Examples of alternatives to feeding bones

  1. Ensure your dog is fed a balanced diet suitable for its age and breed.
  2. Rawhide bones - work well but again dogs can still choke on these and they need to be removed when they get small enough to swallow and are not suitable for your dog if they just crunch them straight up or swallow them whole. Dogs with raw hide bones also need to be supervised.
  3. Nylon Bones - these are highly durable, and only chew off small amounts of nylon each time they chew. This nylon is not sharp, so if digested then there is very little chance of bowel perforation. If you use a nylon bone they need to be large enough to prevent accidental swallowing or choking and should still be supervised.
  4. Kongs - choose a kong appropriate in size for your dog and fill it with a yummy treat like marmite and they will spend hours trying to get the last morsel out. Kongs are thick rubber and highly durable. There are very few dogs that can wreck these.
  5. High quality durable treat toys such as Bob-a-lots. Make sure when selecting treat toys that you pay for high quality. there are lots of cheap imitations available that break up when used leading to risks of choking/bowel perforation and all those other things you are trying to avoid!
  6. Feed dental diets, such as Hills t/d or Royal Canin Dental, which can be fed as part of a balanced diet to assist with keeping teeth clean. Your veterinarian can advise on how best to use these.
  7. Royal Canin also have a product called 'oral bars' which are a good for giving the mouth a chewing work out.
  8. Brush your dogs teeth - this works well if you start while your dog is young and if you are committed to doing it regularly.
  9. Ensure your dog gets plenty of exercise and entertainment when you are able so when you have to leave them they are tired and are happy to sleep and relax while you are out.

 

Which combination of these is most suitable for your dog, depends a lot on your dog, its breed/size and their situation. Consult with your veterinarian to determine the best options for them.

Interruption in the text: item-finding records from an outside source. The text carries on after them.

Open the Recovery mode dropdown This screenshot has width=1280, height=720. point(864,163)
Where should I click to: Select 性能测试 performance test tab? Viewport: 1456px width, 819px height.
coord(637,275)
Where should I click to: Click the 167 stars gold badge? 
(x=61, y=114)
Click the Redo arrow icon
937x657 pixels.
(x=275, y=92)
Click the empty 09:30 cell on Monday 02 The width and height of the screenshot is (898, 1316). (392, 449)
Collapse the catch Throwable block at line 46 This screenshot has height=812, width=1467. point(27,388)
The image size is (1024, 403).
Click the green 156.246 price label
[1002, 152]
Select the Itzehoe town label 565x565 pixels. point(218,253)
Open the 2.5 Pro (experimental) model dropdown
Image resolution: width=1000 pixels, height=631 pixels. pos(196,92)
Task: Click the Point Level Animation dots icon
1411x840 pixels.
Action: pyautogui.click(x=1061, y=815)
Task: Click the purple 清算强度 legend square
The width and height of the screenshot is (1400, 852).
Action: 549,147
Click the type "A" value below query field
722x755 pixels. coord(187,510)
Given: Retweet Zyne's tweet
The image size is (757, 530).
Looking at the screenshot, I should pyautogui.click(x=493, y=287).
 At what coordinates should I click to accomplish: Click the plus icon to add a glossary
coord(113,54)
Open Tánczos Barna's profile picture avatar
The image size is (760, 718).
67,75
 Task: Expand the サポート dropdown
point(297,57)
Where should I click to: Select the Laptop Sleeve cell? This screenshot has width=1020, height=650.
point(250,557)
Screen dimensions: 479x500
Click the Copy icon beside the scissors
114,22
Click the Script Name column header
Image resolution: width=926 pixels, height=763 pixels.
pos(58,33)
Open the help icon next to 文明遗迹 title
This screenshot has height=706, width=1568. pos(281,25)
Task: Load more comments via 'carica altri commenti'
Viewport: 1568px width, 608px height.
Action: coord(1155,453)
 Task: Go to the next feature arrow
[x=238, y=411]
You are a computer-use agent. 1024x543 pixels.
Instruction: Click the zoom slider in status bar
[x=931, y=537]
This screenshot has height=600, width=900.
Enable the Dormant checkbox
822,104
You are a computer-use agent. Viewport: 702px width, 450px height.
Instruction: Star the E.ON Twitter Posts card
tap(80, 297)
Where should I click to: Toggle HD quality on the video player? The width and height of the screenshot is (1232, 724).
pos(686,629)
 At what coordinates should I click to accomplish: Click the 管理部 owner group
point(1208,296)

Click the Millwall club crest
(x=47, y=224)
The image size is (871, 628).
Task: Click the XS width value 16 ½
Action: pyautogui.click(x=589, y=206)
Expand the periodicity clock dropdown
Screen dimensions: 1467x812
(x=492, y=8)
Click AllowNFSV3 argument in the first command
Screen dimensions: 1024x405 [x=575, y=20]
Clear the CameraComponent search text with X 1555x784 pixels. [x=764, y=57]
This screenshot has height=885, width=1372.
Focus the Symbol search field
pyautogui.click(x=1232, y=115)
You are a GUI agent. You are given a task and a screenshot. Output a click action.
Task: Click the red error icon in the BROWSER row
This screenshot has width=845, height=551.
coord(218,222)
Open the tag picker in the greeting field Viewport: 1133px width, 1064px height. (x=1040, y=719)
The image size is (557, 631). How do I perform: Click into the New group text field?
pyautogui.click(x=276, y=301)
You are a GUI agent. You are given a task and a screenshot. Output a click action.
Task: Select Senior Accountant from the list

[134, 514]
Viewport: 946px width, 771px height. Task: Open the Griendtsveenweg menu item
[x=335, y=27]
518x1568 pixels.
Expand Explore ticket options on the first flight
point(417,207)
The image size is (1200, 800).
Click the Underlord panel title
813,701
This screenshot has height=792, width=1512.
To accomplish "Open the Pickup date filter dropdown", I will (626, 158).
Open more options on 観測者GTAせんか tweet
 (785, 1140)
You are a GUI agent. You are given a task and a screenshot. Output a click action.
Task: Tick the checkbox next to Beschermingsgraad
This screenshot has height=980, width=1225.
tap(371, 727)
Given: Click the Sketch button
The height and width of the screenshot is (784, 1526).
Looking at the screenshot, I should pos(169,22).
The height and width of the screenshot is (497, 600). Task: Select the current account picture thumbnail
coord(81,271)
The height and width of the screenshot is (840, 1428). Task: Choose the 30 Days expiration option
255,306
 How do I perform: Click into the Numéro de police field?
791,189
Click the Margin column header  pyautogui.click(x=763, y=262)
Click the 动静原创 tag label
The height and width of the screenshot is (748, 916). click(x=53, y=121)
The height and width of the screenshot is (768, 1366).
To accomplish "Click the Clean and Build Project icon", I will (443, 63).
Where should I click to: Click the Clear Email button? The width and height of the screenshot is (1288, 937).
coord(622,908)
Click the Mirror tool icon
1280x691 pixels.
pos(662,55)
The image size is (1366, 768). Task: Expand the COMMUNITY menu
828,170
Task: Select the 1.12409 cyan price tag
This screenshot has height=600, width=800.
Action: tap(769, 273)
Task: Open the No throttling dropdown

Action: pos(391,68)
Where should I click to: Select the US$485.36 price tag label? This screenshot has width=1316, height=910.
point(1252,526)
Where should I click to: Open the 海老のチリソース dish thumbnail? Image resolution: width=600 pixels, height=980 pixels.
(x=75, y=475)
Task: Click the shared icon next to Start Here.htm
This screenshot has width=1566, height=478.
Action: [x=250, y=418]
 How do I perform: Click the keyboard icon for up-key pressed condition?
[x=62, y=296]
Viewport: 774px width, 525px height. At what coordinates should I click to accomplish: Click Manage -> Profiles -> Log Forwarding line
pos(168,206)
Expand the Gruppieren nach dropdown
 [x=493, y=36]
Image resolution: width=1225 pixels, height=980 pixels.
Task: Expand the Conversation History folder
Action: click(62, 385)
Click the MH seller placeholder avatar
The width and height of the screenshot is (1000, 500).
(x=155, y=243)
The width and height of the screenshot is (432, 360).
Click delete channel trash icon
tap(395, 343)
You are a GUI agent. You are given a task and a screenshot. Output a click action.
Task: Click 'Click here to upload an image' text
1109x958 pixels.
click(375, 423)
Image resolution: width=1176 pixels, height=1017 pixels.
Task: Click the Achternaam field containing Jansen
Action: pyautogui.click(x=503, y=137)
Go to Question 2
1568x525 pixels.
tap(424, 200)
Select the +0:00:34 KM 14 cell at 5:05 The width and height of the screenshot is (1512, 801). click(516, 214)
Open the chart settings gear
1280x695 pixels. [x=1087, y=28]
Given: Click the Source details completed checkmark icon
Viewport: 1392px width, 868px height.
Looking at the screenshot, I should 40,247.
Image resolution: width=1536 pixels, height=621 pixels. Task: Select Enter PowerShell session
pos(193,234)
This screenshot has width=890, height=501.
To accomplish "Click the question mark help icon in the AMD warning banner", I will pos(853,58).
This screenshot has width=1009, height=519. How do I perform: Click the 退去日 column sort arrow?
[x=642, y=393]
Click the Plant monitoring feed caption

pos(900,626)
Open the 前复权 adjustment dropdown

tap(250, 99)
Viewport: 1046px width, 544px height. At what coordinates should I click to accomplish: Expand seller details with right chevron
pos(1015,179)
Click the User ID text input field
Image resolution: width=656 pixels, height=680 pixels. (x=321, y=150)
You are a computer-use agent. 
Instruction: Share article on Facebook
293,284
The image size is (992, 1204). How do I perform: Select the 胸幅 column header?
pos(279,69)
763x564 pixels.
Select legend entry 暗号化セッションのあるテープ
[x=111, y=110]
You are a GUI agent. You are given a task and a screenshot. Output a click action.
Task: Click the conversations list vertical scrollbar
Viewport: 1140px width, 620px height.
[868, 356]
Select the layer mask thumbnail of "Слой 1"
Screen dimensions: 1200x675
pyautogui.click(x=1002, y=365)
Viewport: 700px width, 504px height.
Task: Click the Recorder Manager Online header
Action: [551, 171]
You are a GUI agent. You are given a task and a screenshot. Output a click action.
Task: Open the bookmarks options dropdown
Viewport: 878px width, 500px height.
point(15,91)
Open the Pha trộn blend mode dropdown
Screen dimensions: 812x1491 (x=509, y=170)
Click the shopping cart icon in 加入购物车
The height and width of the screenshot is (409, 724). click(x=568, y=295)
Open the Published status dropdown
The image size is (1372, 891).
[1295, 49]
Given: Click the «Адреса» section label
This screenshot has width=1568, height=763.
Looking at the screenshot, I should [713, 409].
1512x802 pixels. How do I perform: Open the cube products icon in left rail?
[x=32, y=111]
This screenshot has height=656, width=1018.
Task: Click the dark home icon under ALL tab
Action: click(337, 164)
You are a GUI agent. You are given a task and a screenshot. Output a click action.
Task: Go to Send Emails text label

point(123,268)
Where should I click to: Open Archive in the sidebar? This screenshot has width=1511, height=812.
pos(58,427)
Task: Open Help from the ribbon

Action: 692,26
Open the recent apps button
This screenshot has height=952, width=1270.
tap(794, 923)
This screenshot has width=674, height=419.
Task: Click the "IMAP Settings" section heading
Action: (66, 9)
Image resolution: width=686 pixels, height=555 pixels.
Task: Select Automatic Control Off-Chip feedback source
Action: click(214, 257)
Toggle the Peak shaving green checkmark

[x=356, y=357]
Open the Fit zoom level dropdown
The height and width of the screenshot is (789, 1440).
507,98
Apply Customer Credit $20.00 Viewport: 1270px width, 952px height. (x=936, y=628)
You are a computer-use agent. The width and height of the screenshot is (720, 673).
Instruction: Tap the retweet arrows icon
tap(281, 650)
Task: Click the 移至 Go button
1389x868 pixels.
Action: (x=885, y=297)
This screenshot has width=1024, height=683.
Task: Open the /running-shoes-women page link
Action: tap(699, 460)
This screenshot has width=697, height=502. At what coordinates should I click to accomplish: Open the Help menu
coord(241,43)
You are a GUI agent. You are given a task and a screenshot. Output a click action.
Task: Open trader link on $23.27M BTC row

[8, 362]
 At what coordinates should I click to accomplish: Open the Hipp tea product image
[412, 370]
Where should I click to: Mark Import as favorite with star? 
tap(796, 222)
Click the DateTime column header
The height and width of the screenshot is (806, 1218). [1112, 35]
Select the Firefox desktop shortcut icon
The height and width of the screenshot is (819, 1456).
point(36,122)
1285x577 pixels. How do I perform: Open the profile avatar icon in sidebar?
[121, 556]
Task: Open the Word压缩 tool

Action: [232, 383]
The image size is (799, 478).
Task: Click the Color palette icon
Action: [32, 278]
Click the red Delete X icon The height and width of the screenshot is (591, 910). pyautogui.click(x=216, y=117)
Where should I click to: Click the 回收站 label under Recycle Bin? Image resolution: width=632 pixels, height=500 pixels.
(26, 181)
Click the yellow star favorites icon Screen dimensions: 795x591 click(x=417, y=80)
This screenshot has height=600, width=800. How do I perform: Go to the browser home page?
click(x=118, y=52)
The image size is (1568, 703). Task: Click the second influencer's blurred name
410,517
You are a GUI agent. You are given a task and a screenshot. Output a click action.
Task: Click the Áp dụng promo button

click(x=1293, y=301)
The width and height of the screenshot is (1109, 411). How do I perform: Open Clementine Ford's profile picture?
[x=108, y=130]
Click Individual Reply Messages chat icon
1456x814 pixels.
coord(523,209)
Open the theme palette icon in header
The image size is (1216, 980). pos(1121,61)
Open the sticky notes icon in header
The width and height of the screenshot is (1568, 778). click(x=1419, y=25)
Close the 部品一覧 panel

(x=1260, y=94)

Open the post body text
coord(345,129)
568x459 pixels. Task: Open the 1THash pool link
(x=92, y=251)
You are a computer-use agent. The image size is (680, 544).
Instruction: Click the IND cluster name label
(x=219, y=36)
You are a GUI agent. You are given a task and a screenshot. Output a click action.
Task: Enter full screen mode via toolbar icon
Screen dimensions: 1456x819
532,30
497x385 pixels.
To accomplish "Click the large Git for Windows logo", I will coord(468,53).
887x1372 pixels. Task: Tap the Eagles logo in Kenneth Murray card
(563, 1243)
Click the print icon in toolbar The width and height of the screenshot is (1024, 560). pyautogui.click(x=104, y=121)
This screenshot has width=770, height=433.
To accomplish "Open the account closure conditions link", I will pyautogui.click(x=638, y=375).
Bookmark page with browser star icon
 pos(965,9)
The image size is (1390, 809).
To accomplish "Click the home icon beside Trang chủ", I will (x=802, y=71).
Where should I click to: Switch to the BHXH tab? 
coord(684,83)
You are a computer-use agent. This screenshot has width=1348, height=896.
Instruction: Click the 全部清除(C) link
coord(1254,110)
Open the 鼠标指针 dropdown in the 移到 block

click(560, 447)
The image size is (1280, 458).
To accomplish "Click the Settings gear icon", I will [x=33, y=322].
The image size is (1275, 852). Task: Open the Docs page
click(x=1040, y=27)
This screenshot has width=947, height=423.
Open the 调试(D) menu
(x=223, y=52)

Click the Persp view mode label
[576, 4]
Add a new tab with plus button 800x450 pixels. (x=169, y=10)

Examples for chewing and dental care - consult your veterinarian to decide the best options for your cat or dog

 

Still want to feed bones?

 

If the answer is yes, then the following may help reduce the risks that they pose, but remember it will never fully remove the risk and you need to be prepared for the consequences if you decide to continue feeding bones.

  1. Choose bones that your dog will chew on and not chew up. These include large, whole beef leg bones or marrow bones which are large and do not splinter. Be aware that these bones are hard, and can wear the teeth especially if fed often.
  2. Make sure the bones that are chosen are RAW*. Cooked bones in particular splinter and can be crunched up into bits that are swallowed whole. Depending on the size they may cause choking, blockage or perforation.
  3. Ensure your dog is supervised the entire time they have a bone. If they start to break it up, or go to hide it, it's time to remove it
  4. If you must feed bones, make it an occasional treat rather than an everyday one.

 

*note that these bones should have been frozen for at least 72 hours prior to use and then thawed thoroughly. This is to reduce the risk of tapeworm.

 
Remember - following these rules above will not prevent all problems, but will significantly reduce your chances of a problem.

 

Always consult your veterinarian about your dog (or any other pets) health and nutrition requirements.